Page extract:
--------

AMA YRC: Supporting wellness and belonging in Alberta Indigenous communities

March 26, 2018

The participating communities have shared their true love of physical activity and the sport of running.

Contributed by: Vanda Killeen | AMA Public Affairs

Over the past five years, the AMA Youth Run Club has been running into more and more Alberta schools, in communities large and small, rural and urban.

The AMA YRC is an inclusive, school-based program welcoming and supporting children and youth in schools in every corner and community of the province. The program provides participants with a healthy, fun outlet for physical activity and all the good-for-the-body, soul and mind benefits that go with that.

It’s also long been the desire of the AMA YRC to develop clubs in Indigenous communities, and in the past couple of years we’ve achieved some success. Currently, there are YRCs and/or GO! (Girls Only) Run Clubs located in the following schools in 10 Alberta First Nations School Authorities:

  • Aahsaopi Elementary School
  • Alexis Elementary Junior Senior High School
  • Chief Old Sun Elementary School
  • Ermineskin Elementary Junior High School
  • Kainai Alternate Academy
  • Kainai High School
  • Kehewin Community Education Centre
  • Kihew Asiniy Education Centre
  • Kipohtakaw Education Centre
  • Miyo Wahkohtowin Community Education Authority
  • Napi's Playground Elementary School
  • Nipisihkopahk Education Authority
  • Paul Band First Nation School
  • Prince Charles School
  • Saipoya Community School
  • Siksika Nation High School
  • Siksika Storefront School
  • Tatsikiisaapo'p Middle School
  • Tsuut'ina High School
  • Tsuut'ina Nation Middle School

Brian Torrance, Director, Ever Active Schools (AMA’s partner in the Youth Run Club) comments: “It’s a positive step to see the AMA YRC embraced in Indigenous school communities. The learning has gone both ways, as the participating communities have shared with us their land-based learnings as well as a true love of physical activity and the sport of running.”

--------

[Screenshot and document pointing data]
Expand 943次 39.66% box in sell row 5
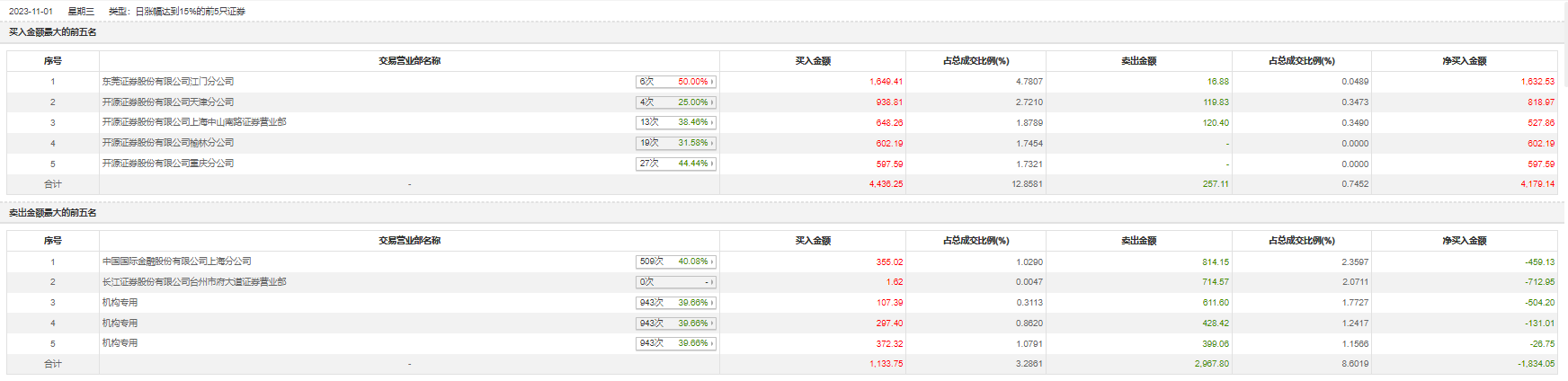 pos(676,343)
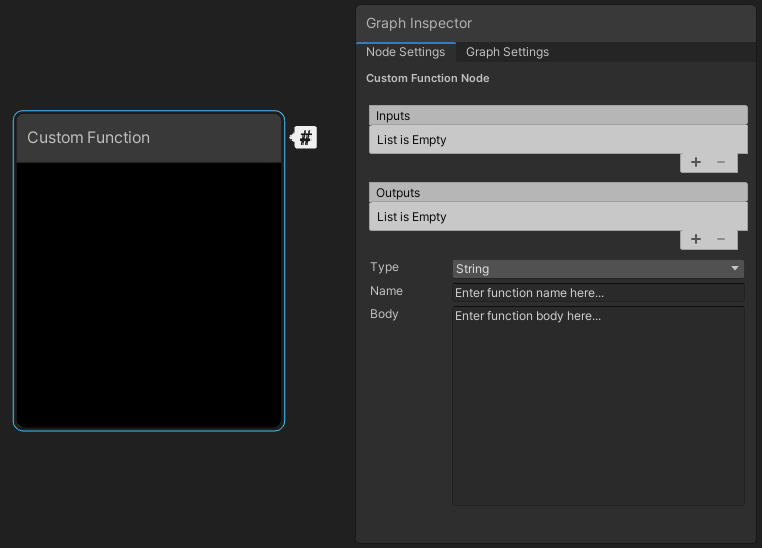The image size is (762, 548).
Task: Click the Graph Inspector panel title
Action: click(x=419, y=23)
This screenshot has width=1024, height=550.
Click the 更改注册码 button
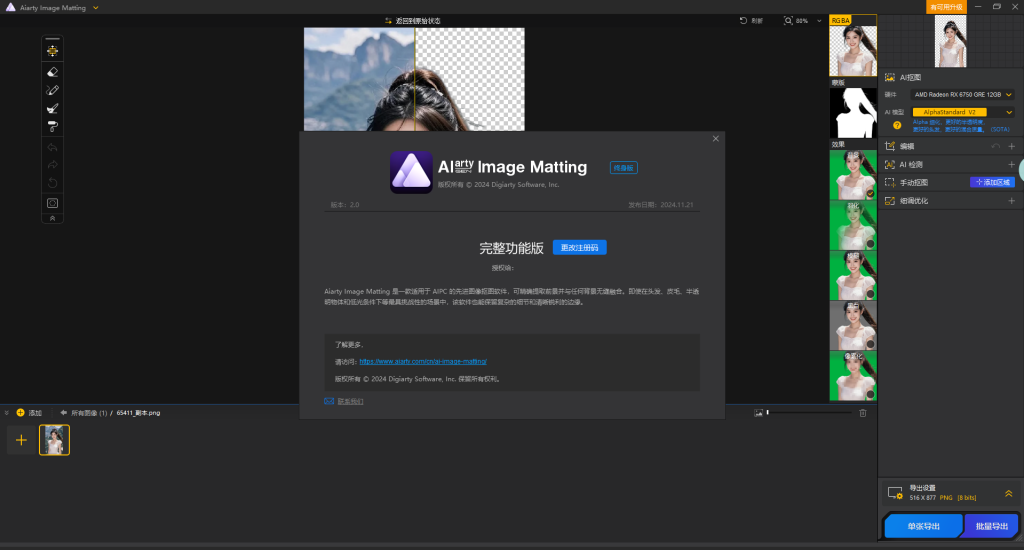579,247
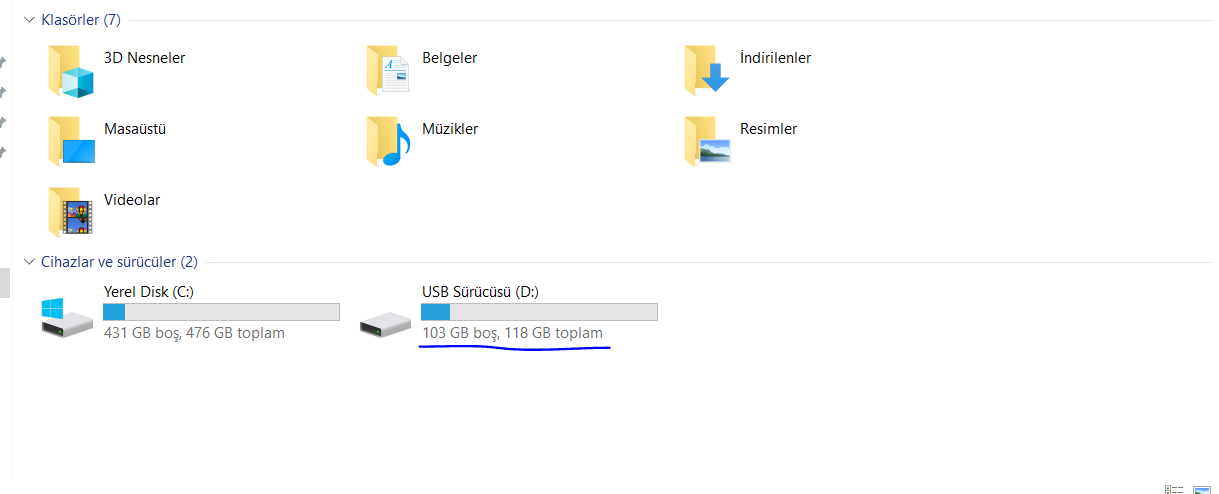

--------

Written exercise: Reproduce the passage of the Youth Run Club article word for word, starting at "The AMA YRC is" and ending at "go with that.".

Exercise solution:
The AMA YRC is an inclusive, school-based program welcoming and supporting children and youth in schools in every corner and community of the province. The program provides participants with a healthy, fun outlet for physical activity and all the good-for-the-body, soul and mind benefits that go with that.